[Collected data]
....

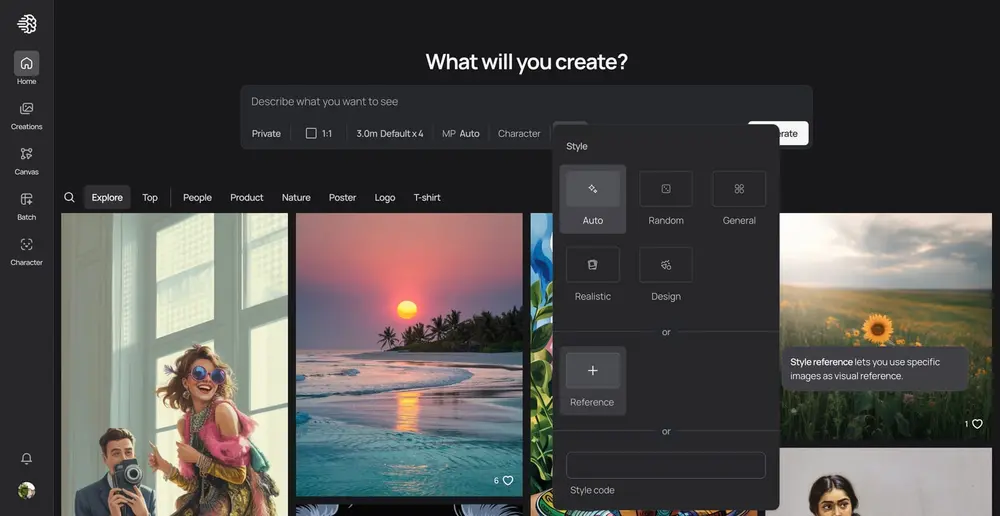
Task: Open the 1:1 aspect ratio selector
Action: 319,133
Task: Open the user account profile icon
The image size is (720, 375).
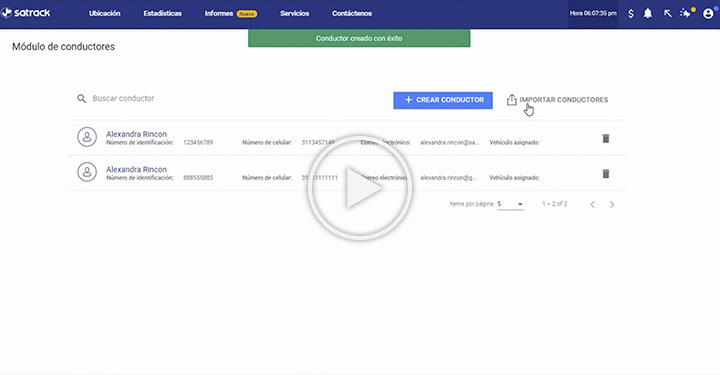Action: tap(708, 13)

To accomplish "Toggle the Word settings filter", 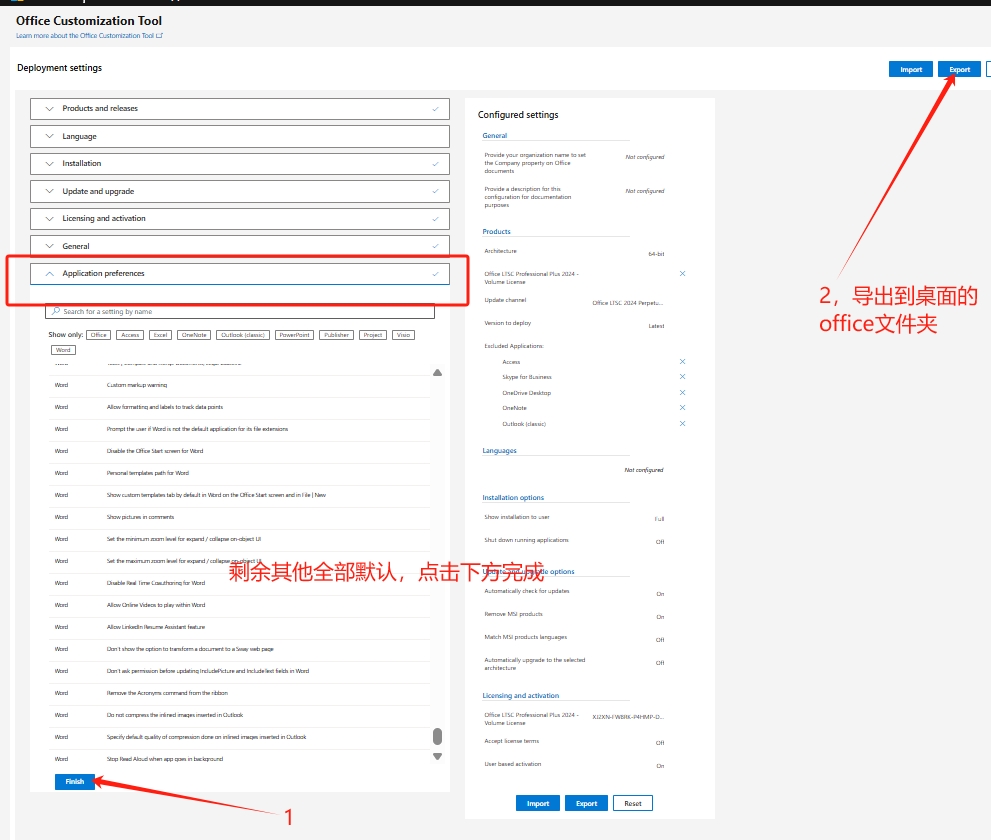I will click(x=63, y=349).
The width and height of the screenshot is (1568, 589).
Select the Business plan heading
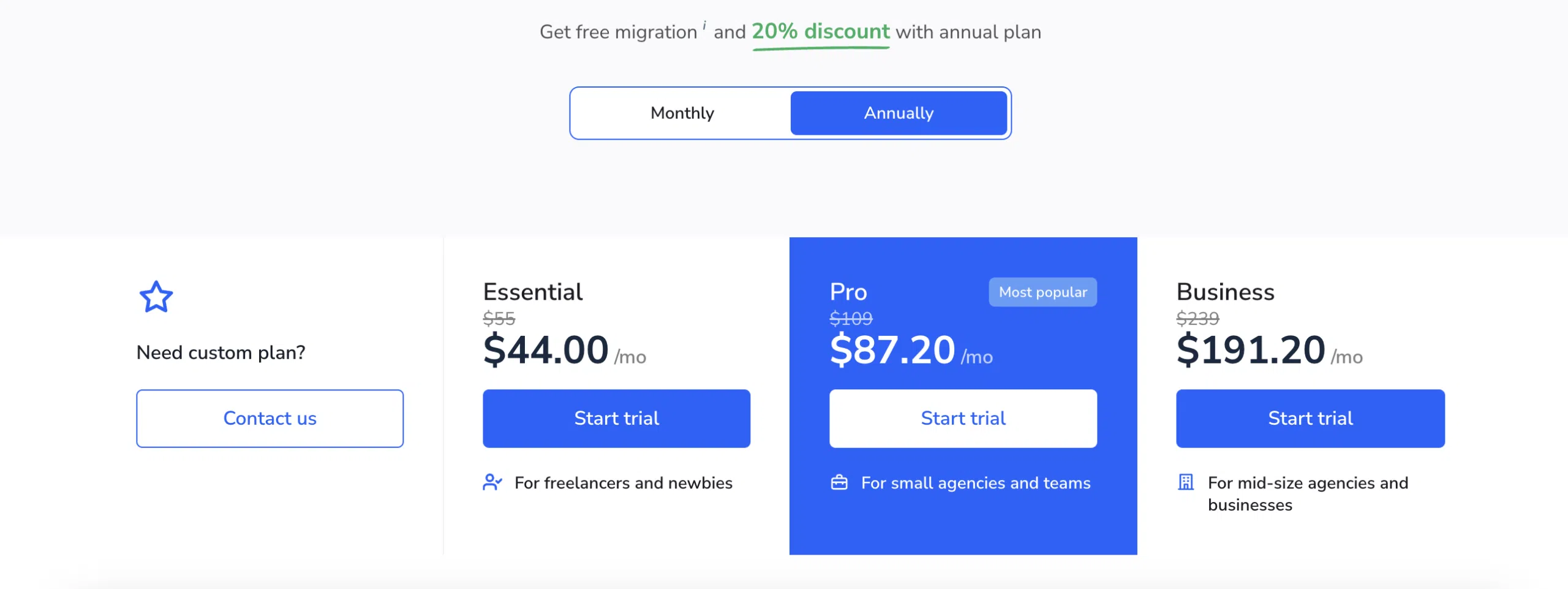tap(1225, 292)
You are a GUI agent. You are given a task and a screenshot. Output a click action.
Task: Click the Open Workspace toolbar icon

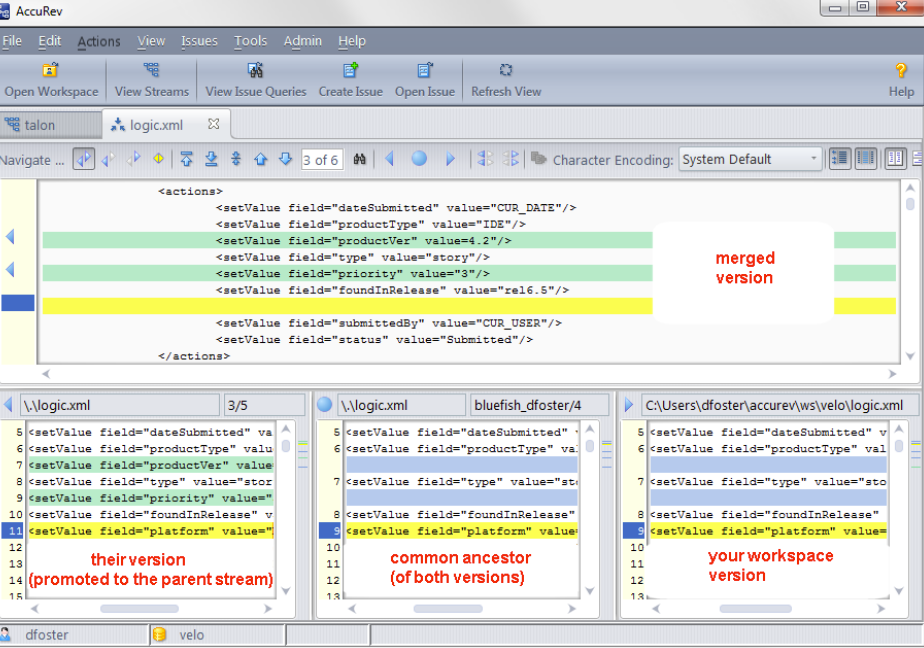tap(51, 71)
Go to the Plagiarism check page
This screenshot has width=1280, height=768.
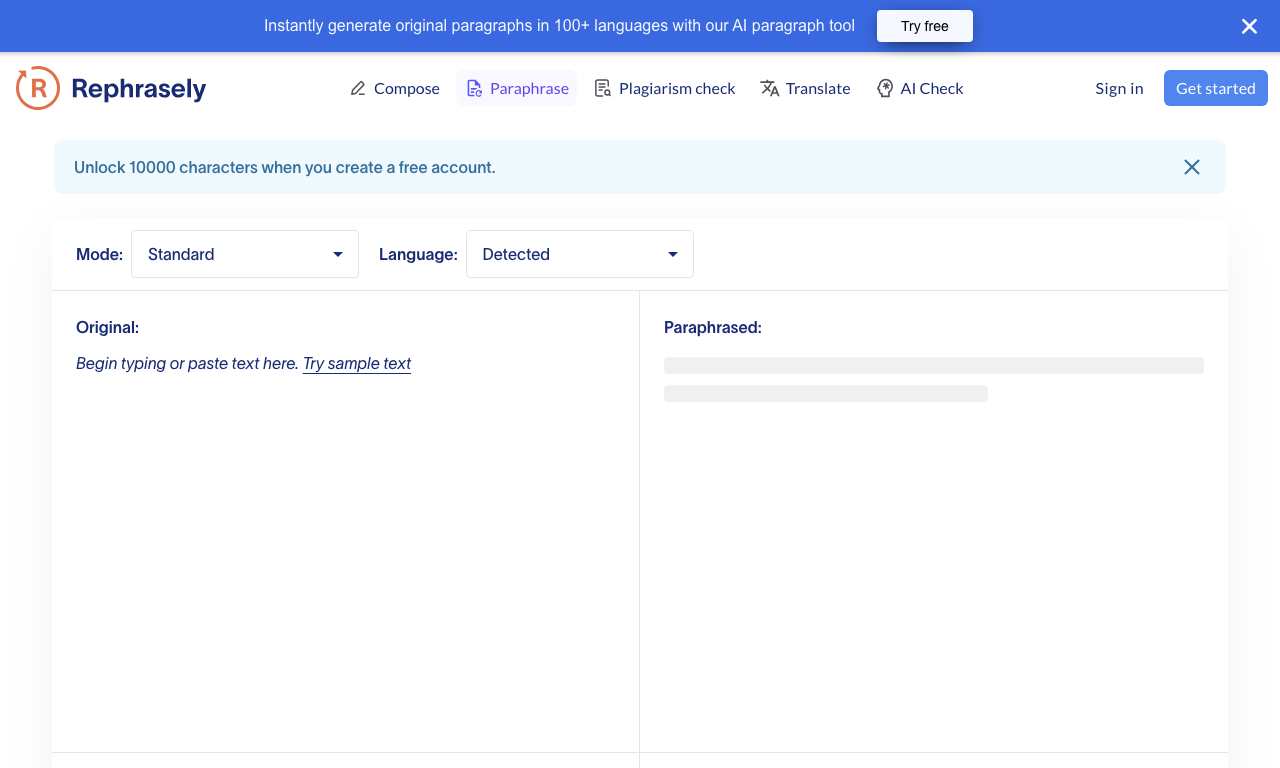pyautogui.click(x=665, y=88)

....

PROBLEM TO SOLVE
Write out word for word every line from the line with "Go to the Plagiarism check page" through the final line of the records, both included, skipping the pictures.

ANSWER
Go to the Plagiarism check page
This screenshot has width=1280, height=768.
pyautogui.click(x=665, y=88)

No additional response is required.